Here is a simple performance comparison of the above code compared to tcllib's HMAC-sha256 code (pure Tcl implementations for both):

128 bytes

Poly1305 - pure Tcl - 128 bytes
193.6676 microseconds per iteration
HMAC-SHA256 - pure Tcl - 128 bytes
919.1384 microseconds per iteration

1024 bytes

Poly1305 - pure Tcl - 1024 bytes
1476.0026 microseconds per iteration
HMAC-SHA256 - pure Tcl - 1024 bytes
3037.9848 microseconds per iteration

2048 bytes

Poly1305 - pure Tcl - 2048 bytes
2862.2865 microseconds per iteration
HMAC-SHA256 - pure Tcl - 2048 bytes
5592.3639 microseconds per iteration

4096 bytes

Poly1305 - pure Tcl - 4096 bytes
5752.5026 microseconds per iteration
HMAC-SHA256 - pure Tcl - 4096 bytes
10104.6838 microseconds per iteration

8092 bytes

Poly1305 - pure Tcl - 8092 bytes
11050.4179 microseconds per iteration
HMAC-SHA256 - pure Tcl - 8092 bytes
19202.6242 microseconds per iteration

65536 bytes

Poly1305 - pure Tcl - 65536 bytes
88696.99309999999 microseconds per iteration
HMAC-SHA256 - pure Tcl - 65536 bytes
147730.62420000002 microseconds per iteration

1048576 bytes

Poly1305 - pure Tcl - 1048576 bytes
1403489.3573 microseconds per iteration
HMAC-SHA256 - pure Tcl - 1048576 bytes
2381001.2313 microseconds per iteration

Poly1305 is roughly 2-5x faster than HMAC for short messages, and about 1.75x faster for longer messages.

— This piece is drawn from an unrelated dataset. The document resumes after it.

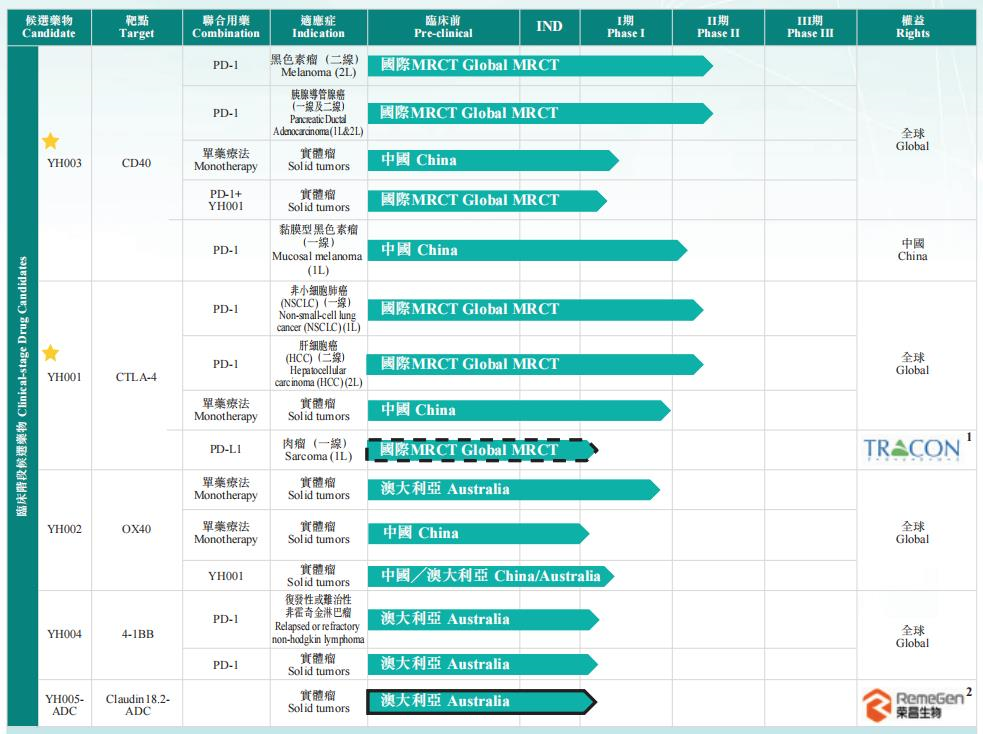
Task: Click the Global MRCT bar for Melanoma (2L)
Action: (x=538, y=65)
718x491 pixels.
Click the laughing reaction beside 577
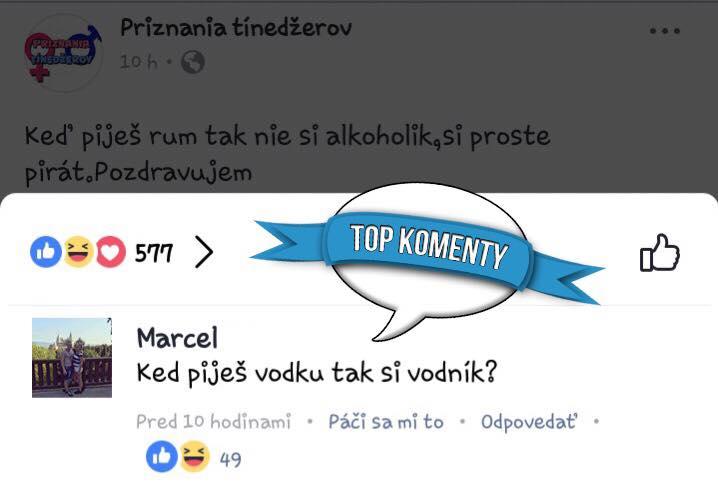click(x=78, y=252)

Both are quite slow in Tcl though, so a good C implementation is a better bet if you need to authenticate large amounts of data. (It's also considerably easier to write constant-time code in C).

nem - 2018-11-02 12:20:53

I should say that when used in the AEAD construction of ChaCha20-Poly1305, timing side-channels are of relatively less concern as the derived poly1305 key is unique to each message and the only other data fed into the MAC is the encrypted ciphertext, which is obviously not secret. So the chance of an attacker learning anything interesting from such a timing side-channel is very slim (this is not the case for AES-GCM for example, where the same MAC key is used for every message).